Der Trend geht zur Routine

Doch Vorsicht: Die Gegenbewegung ist bereits auf dem Vormarsch. Im Alter könnte der Spieler plötzlich interessant werden. Stuttgart als aktuelles Beispiel: Dort, wo einst die jungen Wilden identitätsstiftend nach vorne spielten, sorgt aktuell eine rätselhafte Rentnerband für Furore. Der als Perlentaucher gefeierte Rheinländer Rudi Reschkerampe holte Beck, Aogo und Gomez und ergänzte diese mit den vorhandenen Greisen Badstuber (der läuft mit seinen 28 Lenzen bereits wie ein Einundfuffzigjähriger), Gentner und Zieler. Mit solcher Routine ausgestattet legte Stuttgart nach den Bayern die beste Rückrunde aller Teams hin. Die Stuttgarter Fans feierten am Samstag ihre Siegesserie mit mehreren engagierten Piaffen, erklären können sie das Phänomen ihrer Seniorentruppe jedoch nicht. Und trotzdem: Der alte Sack Reschke liegt voll im Trend. Die Alten rocken die Liga.

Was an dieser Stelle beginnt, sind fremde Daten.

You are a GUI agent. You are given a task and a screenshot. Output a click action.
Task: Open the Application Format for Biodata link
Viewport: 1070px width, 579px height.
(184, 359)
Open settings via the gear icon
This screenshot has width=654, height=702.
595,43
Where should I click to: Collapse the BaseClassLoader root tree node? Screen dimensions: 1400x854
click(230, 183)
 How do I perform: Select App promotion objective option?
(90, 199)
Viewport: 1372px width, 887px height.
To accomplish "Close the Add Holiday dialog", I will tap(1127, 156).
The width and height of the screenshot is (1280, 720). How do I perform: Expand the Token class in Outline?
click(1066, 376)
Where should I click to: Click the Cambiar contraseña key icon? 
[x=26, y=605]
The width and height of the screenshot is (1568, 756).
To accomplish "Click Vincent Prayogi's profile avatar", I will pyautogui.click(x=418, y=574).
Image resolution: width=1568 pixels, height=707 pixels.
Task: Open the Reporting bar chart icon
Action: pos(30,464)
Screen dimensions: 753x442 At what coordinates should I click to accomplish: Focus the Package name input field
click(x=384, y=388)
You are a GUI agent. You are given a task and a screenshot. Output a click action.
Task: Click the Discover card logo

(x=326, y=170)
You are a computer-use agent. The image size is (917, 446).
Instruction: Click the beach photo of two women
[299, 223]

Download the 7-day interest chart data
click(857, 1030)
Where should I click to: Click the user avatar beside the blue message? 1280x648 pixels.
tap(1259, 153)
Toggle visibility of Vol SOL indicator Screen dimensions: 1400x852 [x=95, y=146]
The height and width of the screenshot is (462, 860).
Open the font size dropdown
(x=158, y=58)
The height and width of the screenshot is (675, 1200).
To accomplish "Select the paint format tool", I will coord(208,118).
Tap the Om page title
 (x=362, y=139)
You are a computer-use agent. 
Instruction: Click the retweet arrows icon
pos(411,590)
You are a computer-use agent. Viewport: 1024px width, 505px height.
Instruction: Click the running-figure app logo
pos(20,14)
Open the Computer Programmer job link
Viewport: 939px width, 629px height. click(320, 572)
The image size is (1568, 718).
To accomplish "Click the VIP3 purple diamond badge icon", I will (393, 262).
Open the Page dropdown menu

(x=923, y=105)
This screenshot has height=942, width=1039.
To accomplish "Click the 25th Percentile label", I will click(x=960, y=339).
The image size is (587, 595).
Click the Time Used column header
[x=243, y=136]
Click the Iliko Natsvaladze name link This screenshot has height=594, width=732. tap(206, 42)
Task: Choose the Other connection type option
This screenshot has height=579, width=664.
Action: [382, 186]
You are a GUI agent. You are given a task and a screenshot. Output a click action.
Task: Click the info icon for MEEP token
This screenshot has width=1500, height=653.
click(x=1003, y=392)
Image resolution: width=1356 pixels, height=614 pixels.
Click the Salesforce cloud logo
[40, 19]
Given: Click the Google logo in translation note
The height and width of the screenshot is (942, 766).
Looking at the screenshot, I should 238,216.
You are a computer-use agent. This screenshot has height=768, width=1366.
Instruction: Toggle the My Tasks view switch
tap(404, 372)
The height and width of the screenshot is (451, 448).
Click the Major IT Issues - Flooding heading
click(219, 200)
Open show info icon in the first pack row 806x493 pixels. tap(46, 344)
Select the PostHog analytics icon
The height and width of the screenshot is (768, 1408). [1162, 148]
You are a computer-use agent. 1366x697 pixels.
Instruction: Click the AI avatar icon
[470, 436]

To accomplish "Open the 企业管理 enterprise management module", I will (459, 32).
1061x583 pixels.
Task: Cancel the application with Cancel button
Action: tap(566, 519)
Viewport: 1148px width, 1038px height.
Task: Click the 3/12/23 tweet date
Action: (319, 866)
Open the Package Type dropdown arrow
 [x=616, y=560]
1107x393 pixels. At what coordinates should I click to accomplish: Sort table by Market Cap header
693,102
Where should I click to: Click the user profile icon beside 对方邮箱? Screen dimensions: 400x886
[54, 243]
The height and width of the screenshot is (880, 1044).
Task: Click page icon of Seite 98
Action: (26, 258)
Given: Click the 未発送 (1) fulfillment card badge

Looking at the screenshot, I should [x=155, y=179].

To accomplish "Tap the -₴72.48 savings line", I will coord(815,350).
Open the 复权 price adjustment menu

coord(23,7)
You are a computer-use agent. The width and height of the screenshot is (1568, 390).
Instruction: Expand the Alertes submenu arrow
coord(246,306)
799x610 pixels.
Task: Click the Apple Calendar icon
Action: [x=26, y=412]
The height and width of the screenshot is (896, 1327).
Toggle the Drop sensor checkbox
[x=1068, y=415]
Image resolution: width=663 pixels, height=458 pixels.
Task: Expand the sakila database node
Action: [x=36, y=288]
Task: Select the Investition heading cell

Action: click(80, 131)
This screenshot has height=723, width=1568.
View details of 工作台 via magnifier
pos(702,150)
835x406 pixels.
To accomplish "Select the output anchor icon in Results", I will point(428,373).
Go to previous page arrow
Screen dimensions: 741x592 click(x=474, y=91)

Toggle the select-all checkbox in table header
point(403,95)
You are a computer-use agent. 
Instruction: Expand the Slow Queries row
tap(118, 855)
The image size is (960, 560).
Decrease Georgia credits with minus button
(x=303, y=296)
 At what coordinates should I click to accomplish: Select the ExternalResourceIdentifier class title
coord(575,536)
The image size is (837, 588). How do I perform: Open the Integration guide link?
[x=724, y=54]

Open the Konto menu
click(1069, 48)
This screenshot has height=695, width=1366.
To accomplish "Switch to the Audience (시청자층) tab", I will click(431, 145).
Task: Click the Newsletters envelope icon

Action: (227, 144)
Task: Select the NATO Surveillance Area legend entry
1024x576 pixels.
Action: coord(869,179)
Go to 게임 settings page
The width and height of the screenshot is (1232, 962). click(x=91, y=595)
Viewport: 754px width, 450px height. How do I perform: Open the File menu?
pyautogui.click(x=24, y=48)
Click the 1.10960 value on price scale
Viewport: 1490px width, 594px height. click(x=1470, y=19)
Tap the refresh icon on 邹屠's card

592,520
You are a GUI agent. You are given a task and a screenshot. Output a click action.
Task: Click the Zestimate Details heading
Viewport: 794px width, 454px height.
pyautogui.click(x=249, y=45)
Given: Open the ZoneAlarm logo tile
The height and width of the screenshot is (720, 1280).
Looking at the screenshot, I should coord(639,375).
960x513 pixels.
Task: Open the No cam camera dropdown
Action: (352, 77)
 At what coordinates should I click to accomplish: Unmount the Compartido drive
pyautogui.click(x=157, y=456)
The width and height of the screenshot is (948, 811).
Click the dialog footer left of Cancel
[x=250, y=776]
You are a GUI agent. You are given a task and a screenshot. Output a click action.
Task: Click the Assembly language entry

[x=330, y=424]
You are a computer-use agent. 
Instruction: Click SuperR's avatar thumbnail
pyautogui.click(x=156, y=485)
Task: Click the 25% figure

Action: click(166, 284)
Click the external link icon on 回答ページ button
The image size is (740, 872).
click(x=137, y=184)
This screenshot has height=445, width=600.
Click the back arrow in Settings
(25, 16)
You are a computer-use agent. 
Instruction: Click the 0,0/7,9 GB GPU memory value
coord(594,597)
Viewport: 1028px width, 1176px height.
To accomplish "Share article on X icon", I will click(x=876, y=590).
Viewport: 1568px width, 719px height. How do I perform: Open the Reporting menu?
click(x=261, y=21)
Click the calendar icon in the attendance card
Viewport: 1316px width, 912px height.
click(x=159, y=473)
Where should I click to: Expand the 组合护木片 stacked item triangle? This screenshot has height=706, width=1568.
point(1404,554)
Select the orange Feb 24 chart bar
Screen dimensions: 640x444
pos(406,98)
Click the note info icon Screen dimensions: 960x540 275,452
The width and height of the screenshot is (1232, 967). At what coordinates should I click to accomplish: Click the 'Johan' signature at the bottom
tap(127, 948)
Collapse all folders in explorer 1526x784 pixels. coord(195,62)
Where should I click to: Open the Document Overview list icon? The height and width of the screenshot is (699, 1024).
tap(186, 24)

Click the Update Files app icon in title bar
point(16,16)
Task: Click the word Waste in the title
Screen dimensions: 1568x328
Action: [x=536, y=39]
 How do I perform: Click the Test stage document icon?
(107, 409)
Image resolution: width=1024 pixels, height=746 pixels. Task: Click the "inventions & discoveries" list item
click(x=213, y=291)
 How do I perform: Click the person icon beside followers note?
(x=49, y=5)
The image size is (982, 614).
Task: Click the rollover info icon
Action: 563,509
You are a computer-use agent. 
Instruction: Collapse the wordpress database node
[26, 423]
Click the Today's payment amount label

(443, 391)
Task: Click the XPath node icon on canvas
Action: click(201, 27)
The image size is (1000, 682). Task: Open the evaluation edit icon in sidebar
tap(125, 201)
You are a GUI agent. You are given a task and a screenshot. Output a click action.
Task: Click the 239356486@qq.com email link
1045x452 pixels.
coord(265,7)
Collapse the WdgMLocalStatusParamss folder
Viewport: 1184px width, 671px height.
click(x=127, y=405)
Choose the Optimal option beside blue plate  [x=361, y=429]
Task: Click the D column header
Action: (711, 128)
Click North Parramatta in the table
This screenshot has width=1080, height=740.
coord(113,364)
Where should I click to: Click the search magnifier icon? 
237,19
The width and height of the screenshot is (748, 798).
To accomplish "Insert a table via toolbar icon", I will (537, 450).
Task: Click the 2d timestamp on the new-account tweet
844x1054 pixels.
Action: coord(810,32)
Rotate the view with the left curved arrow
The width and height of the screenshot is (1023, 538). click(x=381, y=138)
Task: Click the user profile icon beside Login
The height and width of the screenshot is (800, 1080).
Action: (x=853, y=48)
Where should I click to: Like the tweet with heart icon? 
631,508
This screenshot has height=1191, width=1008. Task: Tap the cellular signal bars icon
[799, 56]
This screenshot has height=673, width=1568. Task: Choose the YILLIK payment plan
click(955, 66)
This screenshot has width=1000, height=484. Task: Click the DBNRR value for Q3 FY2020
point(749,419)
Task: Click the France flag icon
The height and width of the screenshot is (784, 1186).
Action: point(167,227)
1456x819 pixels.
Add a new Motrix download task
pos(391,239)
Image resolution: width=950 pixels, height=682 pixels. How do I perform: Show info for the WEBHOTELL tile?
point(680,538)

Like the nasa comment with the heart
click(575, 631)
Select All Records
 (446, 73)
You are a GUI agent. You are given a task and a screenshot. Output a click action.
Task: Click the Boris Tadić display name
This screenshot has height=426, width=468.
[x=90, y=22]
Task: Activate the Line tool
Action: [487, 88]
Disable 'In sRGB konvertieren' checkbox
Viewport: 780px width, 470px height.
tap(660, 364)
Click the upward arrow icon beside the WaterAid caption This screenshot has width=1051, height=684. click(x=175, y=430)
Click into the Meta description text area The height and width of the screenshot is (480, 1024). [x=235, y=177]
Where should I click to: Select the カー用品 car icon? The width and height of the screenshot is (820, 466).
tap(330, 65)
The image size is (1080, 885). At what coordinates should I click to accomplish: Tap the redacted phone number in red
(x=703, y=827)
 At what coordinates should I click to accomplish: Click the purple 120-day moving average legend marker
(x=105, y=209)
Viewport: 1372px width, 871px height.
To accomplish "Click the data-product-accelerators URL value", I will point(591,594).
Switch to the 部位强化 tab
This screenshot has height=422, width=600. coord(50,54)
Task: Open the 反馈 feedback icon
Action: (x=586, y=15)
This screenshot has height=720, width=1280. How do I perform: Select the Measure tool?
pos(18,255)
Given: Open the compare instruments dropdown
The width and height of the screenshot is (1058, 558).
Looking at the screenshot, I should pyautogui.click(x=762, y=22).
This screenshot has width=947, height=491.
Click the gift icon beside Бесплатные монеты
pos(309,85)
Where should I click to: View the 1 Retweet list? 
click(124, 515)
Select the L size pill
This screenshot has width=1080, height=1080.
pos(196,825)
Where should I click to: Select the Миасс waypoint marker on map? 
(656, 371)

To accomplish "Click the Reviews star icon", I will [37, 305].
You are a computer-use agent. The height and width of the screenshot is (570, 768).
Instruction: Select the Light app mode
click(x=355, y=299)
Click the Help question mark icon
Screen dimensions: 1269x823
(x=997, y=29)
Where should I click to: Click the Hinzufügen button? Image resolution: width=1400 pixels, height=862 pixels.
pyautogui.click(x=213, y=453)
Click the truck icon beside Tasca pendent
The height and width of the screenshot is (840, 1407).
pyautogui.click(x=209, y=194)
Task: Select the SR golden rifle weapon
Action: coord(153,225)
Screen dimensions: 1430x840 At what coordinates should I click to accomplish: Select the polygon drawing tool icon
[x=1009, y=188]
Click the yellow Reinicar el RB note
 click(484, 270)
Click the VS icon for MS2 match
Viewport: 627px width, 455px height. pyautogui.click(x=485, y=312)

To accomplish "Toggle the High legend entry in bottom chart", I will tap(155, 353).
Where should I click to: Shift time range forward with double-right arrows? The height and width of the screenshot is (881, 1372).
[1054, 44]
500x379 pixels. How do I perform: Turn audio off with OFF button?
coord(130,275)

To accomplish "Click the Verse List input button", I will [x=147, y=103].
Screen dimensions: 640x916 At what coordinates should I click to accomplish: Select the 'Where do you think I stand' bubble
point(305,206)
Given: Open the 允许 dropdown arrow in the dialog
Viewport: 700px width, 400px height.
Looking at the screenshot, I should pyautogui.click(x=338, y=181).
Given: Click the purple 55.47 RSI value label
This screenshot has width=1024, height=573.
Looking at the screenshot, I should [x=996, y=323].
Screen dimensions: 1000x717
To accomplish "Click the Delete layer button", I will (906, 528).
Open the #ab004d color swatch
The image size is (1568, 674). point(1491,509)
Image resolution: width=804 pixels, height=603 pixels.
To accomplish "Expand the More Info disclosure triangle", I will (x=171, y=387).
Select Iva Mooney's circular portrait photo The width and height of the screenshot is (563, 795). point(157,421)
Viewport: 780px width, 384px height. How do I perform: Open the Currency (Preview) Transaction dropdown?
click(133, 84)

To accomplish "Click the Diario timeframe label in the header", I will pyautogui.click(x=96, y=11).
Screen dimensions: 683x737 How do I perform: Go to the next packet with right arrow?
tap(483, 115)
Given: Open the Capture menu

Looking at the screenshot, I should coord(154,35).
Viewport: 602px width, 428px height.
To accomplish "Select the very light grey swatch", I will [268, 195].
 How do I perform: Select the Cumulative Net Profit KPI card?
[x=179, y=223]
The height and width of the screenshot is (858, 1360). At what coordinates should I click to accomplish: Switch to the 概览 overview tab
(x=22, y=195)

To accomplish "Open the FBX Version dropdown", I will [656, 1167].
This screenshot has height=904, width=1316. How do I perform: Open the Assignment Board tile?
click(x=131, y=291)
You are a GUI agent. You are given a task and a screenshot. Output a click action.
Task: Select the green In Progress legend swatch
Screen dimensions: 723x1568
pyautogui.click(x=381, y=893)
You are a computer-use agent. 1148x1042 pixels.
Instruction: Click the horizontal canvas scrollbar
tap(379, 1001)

Wie sagt man so schön: das Gerippe der Mannschaft. Schauen wir nach Schalke. Dort sind es die Fährmanns, Naldos und Caliguris, die die Konstanz ausmachen. Leverkusen? Baut auf beide Benders, um der Mannschaft ein starkes Rückgrat zu geben. Bremen? Glänzt mit Poker-Nachwuchstalent Kruse neben Gebre Selassie, Gondorf und dem alten Schweden Moisander. Überraschungsmannschaft Frankfurt? Setzt auf die Achse mit Abraham, Russ, Boateng und Mitt-Dreißiger Hasebe. Sogar bei Bayern: Hummels, Lewa, Rob und Rib machen den Unterschied. Das weiß Don Jupp, selbst im besten Alter. Diese Combo hat es bis ins Halbfinale der Championsleague geschafft.

Bewährte Werte

Dabei ist die gute Form nur eines von vielen Argumenten für die Routiniers. Vielleicht noch wichtiger: die Sicherheit. Wenn ein Junger durch die Decke geht, ist er schneller weg, als man schauen kann. Mag sein, dass er noch Sesterzen in die Kassen spült. Doch unzählige Bundesligisten haben bewiesen, dass sie an der hohen Kunst der Folgeinvestition regelmäßig scheitern. Darum gewinnt die AH der Liga sprunghaft an Relevanz. So lange die Gelenke mitmachen, stehen die Oldtimer Zentrum des Erfolgs. Darum möchte ich den Propheten meiner gereiften Generation abschließend zurufen: Noch ist weder Malz noch Hopfen verloren. Wir haben noch alle Chancen. Ich selbst habe beispielsweise beschlossen, wieder häufiger zu trainieren. Auf den versammelten Trab werden ich aufbauen.